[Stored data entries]
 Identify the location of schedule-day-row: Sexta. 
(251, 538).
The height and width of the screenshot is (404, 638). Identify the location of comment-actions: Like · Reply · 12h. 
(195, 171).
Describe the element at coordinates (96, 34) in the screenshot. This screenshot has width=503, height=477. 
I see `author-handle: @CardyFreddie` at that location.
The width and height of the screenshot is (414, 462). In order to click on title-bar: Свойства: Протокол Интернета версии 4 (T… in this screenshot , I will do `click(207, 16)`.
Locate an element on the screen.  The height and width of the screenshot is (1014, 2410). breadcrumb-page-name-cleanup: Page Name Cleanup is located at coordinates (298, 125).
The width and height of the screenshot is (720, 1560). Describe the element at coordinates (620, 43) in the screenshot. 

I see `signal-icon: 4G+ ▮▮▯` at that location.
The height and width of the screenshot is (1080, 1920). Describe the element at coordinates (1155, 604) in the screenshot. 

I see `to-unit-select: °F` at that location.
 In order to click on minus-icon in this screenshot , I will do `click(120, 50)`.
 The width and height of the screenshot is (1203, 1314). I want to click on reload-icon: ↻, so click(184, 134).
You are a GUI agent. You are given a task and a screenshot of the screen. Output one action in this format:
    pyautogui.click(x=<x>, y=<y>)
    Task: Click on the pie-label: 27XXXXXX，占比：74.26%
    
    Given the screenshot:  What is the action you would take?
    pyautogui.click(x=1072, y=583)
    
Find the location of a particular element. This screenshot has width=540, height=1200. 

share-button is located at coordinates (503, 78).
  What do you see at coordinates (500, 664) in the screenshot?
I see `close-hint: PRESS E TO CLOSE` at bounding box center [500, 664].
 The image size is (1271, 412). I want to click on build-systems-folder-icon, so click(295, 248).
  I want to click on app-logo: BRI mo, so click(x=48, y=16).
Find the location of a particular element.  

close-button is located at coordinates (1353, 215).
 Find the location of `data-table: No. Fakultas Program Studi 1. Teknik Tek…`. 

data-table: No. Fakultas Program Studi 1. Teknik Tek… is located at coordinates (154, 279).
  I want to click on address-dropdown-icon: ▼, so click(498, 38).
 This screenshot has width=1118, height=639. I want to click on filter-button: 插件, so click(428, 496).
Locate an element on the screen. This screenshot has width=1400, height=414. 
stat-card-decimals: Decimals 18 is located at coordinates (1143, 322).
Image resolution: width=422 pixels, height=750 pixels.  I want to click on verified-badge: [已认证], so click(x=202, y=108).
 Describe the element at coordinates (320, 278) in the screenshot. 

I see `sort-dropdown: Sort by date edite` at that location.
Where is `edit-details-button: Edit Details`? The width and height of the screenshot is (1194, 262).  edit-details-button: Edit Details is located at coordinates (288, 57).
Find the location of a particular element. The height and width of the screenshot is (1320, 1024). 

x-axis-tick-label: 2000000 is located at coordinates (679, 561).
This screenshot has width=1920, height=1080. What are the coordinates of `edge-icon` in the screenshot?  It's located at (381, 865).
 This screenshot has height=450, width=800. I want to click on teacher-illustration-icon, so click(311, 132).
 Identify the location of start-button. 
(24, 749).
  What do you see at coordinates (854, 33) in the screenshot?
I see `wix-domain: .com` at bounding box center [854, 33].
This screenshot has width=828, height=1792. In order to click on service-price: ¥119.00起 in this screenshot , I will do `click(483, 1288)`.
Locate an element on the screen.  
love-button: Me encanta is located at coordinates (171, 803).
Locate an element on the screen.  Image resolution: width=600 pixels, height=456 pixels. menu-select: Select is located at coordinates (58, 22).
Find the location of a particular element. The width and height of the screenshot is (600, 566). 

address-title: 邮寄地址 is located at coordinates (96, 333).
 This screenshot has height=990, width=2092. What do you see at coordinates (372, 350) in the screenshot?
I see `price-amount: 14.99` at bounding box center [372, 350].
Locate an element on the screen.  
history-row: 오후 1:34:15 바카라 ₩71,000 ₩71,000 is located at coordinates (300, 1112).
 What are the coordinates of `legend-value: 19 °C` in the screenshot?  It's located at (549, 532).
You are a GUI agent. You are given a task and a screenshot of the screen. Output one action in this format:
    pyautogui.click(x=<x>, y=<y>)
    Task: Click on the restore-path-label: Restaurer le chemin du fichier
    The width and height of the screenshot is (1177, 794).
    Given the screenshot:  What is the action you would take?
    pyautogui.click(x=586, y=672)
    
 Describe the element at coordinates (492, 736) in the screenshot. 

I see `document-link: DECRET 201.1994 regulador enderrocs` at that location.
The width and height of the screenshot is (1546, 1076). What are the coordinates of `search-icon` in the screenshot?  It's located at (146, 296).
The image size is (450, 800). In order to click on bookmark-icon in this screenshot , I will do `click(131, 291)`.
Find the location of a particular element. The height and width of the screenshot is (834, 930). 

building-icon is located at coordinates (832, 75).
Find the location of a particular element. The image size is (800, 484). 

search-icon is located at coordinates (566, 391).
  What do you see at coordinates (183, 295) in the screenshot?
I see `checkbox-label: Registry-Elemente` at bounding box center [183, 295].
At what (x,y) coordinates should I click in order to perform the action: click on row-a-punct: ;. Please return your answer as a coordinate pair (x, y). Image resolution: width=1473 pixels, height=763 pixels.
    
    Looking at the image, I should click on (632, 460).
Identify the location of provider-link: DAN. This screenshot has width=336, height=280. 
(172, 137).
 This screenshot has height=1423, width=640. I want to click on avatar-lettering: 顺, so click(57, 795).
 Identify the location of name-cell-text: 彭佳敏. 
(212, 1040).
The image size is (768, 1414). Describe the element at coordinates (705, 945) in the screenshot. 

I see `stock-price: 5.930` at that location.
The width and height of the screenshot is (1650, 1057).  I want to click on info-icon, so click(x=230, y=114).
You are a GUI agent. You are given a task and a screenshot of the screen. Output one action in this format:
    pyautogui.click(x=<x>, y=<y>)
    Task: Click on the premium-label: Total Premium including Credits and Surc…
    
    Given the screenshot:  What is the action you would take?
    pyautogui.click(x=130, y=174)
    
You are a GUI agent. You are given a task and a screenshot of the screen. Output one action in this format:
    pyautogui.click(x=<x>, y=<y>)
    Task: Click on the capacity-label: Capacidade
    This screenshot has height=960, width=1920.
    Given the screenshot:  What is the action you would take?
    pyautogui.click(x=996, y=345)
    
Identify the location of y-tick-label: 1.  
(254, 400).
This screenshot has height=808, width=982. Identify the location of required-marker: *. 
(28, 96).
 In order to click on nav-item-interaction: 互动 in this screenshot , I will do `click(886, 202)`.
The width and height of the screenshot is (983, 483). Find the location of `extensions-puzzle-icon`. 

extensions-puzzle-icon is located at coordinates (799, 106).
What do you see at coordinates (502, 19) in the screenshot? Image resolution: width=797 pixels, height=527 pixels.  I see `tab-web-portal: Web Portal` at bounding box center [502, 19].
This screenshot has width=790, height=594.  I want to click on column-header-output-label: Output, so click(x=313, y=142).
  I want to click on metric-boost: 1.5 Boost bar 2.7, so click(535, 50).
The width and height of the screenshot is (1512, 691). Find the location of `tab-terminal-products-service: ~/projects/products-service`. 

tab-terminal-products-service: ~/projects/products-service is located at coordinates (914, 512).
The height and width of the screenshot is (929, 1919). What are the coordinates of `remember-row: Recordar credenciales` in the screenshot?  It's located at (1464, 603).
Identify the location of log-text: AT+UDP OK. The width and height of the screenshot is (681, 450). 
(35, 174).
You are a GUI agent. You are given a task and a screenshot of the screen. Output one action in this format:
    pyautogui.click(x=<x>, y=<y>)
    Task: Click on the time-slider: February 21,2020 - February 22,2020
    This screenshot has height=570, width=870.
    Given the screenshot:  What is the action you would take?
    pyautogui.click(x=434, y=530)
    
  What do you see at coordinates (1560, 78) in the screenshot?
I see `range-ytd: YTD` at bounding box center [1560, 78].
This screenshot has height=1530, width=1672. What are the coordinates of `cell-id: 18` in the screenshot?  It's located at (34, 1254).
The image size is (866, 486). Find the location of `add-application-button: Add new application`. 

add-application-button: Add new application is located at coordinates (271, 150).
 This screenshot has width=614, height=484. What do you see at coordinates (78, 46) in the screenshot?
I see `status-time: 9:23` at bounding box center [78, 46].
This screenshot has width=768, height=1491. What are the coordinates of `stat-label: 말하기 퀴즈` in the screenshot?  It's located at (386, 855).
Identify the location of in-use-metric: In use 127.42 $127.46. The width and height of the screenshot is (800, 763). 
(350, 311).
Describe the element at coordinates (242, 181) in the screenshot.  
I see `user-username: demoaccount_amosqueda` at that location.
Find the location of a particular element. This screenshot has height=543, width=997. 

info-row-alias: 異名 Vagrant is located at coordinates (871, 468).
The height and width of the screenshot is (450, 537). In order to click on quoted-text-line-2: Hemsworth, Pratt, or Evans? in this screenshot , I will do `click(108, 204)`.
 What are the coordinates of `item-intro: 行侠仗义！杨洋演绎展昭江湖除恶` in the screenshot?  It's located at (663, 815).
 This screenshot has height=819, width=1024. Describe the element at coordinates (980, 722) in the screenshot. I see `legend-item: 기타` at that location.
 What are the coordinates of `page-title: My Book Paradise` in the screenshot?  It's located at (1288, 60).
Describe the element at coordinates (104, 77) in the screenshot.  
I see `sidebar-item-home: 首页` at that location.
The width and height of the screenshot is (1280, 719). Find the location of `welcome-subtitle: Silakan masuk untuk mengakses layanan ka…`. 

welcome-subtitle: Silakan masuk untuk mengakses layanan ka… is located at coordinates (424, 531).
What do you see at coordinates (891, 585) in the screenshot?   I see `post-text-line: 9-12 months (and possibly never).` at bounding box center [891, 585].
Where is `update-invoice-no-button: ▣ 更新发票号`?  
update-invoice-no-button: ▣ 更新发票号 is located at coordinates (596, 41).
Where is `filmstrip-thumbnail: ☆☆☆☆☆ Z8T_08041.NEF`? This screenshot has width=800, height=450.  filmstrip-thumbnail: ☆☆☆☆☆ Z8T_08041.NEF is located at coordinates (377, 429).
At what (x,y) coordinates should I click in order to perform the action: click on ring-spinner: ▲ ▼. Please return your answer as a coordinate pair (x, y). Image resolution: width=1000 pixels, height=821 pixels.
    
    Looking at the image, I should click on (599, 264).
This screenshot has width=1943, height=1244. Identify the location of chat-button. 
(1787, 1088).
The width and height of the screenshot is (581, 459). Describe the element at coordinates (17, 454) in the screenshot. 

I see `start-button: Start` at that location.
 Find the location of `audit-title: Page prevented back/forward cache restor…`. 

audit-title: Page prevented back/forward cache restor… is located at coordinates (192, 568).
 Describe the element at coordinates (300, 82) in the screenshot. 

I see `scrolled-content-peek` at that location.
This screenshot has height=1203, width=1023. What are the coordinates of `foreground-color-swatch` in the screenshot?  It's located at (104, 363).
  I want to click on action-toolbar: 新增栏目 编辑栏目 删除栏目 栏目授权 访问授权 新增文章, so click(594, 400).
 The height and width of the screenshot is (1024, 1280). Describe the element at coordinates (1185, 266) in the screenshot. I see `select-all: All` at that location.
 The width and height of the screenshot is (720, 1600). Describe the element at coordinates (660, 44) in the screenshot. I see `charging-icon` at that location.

» TASK PROMPT: Return the lines of the data above verbatim, beginning with the line that contains "Identify the location of provider-link: DAN." and continuing through the line that contains "(212, 1040).".

» ANSWER TO THE PROBLEM:
Identify the location of provider-link: DAN. This screenshot has width=336, height=280. 
(172, 137).
 This screenshot has height=1423, width=640. I want to click on avatar-lettering: 顺, so click(57, 795).
 Identify the location of name-cell-text: 彭佳敏. 
(212, 1040).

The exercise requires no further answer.